**DATA RECORDS**:
##############################
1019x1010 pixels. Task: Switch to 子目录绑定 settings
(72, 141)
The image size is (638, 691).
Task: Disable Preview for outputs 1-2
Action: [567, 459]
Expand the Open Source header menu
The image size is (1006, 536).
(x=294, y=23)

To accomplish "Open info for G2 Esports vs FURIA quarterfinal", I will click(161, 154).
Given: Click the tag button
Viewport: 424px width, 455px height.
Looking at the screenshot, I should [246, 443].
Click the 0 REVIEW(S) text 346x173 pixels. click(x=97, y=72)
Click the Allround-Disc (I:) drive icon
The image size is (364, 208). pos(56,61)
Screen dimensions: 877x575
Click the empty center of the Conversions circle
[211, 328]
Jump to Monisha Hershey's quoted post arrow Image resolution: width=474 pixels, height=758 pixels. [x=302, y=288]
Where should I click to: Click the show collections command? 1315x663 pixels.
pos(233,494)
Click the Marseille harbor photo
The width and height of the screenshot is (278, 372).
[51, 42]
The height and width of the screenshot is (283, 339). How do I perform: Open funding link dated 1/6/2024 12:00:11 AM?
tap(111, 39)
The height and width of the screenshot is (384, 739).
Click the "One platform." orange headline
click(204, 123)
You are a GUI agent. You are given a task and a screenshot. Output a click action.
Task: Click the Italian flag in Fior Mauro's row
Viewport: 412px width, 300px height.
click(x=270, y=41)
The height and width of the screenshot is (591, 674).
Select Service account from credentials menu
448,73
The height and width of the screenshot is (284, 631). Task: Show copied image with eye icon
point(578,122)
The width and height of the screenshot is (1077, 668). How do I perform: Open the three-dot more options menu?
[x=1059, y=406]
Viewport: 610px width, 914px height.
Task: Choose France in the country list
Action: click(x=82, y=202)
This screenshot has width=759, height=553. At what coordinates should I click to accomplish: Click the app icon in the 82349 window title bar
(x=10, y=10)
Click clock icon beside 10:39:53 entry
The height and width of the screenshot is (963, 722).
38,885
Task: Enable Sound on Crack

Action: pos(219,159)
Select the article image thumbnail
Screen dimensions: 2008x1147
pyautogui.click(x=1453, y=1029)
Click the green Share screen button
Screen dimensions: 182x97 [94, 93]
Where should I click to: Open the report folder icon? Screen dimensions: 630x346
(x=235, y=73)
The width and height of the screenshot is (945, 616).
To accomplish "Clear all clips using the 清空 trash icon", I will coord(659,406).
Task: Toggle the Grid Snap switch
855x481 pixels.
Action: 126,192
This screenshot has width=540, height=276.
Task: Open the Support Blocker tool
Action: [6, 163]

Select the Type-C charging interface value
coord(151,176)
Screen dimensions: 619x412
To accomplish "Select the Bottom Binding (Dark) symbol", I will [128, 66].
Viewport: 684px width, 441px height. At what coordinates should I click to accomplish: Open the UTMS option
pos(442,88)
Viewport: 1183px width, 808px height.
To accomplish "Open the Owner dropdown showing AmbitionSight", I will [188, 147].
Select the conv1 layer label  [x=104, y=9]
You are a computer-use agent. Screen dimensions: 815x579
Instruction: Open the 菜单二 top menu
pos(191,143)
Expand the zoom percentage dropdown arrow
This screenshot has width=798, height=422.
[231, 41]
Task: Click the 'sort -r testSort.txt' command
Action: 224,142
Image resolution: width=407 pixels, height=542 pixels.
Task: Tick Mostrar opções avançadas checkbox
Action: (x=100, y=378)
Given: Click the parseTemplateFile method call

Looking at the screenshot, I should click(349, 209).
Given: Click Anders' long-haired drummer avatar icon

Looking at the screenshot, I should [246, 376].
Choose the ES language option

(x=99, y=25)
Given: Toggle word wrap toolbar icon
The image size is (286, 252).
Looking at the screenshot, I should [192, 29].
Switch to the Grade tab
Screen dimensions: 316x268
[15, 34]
##############################
**WHAT TO PRODUCE**: Please show every line of the material that contains the string "will".

**SOLUTION TO THE PROBLEM**:
To accomplish "Open info for G2 Esports vs FURIA quarterfinal", I will click(161, 154).
To accomplish "Clear all clips using the 清空 trash icon", I will coord(659,406).
To accomplish "Select the Bottom Binding (Dark) symbol", I will [128, 66].
To accomplish "Open the Owner dropdown showing AmbitionSight", I will [188, 147].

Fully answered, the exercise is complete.